JOURNÉE DE GRÈVE DU 9 OCTOBRE

Notre union a décidé d'affréter un bus pour permettre aux syndiqués de l'Est de se rendre au départ de la manifestation intersyndicale du 9 octobre à Saint Denis (Petit Marché) Nous donnons rendez-vous à nos camarades de Saint Benoît dès 7 h 30 devant notre local. Le bus s'arrêtera ensuite à la demande des syndiqués de l'Est dans chaque ville jusqu'à Saint Denis. Pour faciliter le ramassage, nous demandons aux camarades de prendre contact avec le secrétariat de l'union pour savoir où se feront les arrêts. Cette journée de manifestation offre la possibilité aux travailleurs d'exprimer leur colère contre les mesures anti ouvrières du gouvernement : facilitation des licenciements – prélèvements sociaux en hausse – salaires bloqués – suppressions d'emplois aidés dans les communes, dans tous les services publics. C'est l'occasion pour nos militants d'appeler largement à cette mobilisation. Pour les 300 € d'augmentation salariale et des retraites pour tous, pour l'interdiction des licenciements et l'abrogation des dernières lois travail qui réduisent comme peau de chagrin les droits des travailleurs, manifestons le 9 octobre !

LES PRIX S'ENVOLENT, LES SALAIRES RESTENT À TERRE !

4ème mois consécutif de hausse pour les prix des carburants et du gaz. C'est ce qu'a annoncé la préfecture pour le 1er octobre. • + 3 centimes au litre pour le super et le gazole. • + 32 centimes pour la bouteille de gaz La seule façon de se défendre par rapport à ces attaques répétées du patronat contre notre pouvoir d'achat, c'est de se battre pour obtenir une augmentation de nos salaires, de nos retraites et de nos minima sociaux.

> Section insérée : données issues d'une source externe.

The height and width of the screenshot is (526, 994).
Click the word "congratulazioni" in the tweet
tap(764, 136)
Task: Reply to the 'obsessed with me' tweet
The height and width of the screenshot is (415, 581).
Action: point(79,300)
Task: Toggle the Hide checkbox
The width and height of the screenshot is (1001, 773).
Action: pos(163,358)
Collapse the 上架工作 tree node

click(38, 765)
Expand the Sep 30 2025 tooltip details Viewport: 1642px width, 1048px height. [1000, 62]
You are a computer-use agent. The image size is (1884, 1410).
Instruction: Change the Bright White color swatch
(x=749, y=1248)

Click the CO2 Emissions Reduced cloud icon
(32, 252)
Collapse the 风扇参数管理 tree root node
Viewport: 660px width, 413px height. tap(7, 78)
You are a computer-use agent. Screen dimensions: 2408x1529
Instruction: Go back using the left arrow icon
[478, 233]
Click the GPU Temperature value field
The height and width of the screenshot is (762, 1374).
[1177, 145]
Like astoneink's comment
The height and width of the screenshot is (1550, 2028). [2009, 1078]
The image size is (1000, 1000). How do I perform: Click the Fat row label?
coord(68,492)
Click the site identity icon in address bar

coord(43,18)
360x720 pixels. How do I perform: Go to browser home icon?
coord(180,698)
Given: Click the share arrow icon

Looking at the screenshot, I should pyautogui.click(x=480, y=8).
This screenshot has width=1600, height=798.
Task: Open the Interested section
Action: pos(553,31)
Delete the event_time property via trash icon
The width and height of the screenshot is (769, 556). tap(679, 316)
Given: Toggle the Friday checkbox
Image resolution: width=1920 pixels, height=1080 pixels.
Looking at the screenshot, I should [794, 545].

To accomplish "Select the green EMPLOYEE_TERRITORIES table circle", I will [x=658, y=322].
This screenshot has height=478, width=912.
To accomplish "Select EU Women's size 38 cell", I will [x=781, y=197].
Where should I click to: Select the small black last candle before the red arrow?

Mais face à un gouvernement entièrement acquis aux intérêts patronaux, nous ne pouvons compter que sur nousmêmes, sur nos luttes pour récupérer ce que nous avons perdu. Voilà pourquoi notre syndicat met en avant la revendication des 300 € d'augmentation mensuelle pour tous. Voilà l'objectif ! Mobilisons les travailleurs pour l'atteindre !

INDEMNITÉS CHÔMAGE : LE GOUVERNEMENT À L'OFFENSIVE

Les organisations syndicales et patronales gestionnaires de l’Unédic, l’organisme de l’assurance chômage, ont été réunies au ministère du Travail vendredi 21 septembre et ont reçu la feuille de route du gouvernement pour réformer les modalités d’indemnités du chômage. Les représentants du patronat et des syndicats ont quatre mois pour trouver un accord qui recevra ensuite l’aval ou les corrections du gouvernement. Le gouvernement laisse volontiers se jouer la comédie du dialogue social dont le dénouement ne fait pas de doute : il sera favorable au patronat, décidé à débourser le moins possible pour les travailleurs qu’il condamne au chômage. La ministre du Travail, Muriel Pénicaud, exige d’ailleurs que l’Unédic fasse entre 1 et 1,3 milliard d’euros d’économies par an pendant trois ans. La diminution des indemnités, leur dégressivité ou un raccourcissement de leur durée sont à nouveau à l’ordre du jour alors que sous la présidence Sarkozy ou celle de Hollande les allocations chômage avaient été déjà dégradées. Le chômage n’a par contre jamais diminué. Bien au contraire, entre 2008 et 2017, il est passé de 3 à 6 millions. Depuis août, le gouvernement annonce qu’il faudra de nouveau faire des économies sur les allocations chômage et laisse entendre que leur diminution incitera les chômeurs à trouver du travail. C’est la philosophie de Macron résumée par la formule « il y a qu’à traverser la rue pour trouver du travail ». Si on est au chômage, c’est qu’on le veut bien, assènent en substance Macron et ses ministres. Au premier froncement de sourcil du patronat à l’idée d’une taxe sur les contrats courts, le gouvernement a vite remballé cette idée. Pénicaud prétend maintenant « lutter pour l’emploi durable » en ciblant les indemnités que touchent les travailleurs en contrat court, entre deux périodes de travail. Comme si les travailleurs précaires l’étaient par choix, alors que la majorité des emplois proposés sont en CDD ou en intérim ! Le gouvernement lance une énième offensive contre les chômeurs. L’aggravation de leur situation est donc annoncée, quelle que soit l’issue des discussions entre syndicats et patronats à l’Unédic. C’est un des fronts de la guerre totale qu’il mène aux travailleurs pour laisser au patronat une part toujours plus grande des richesses.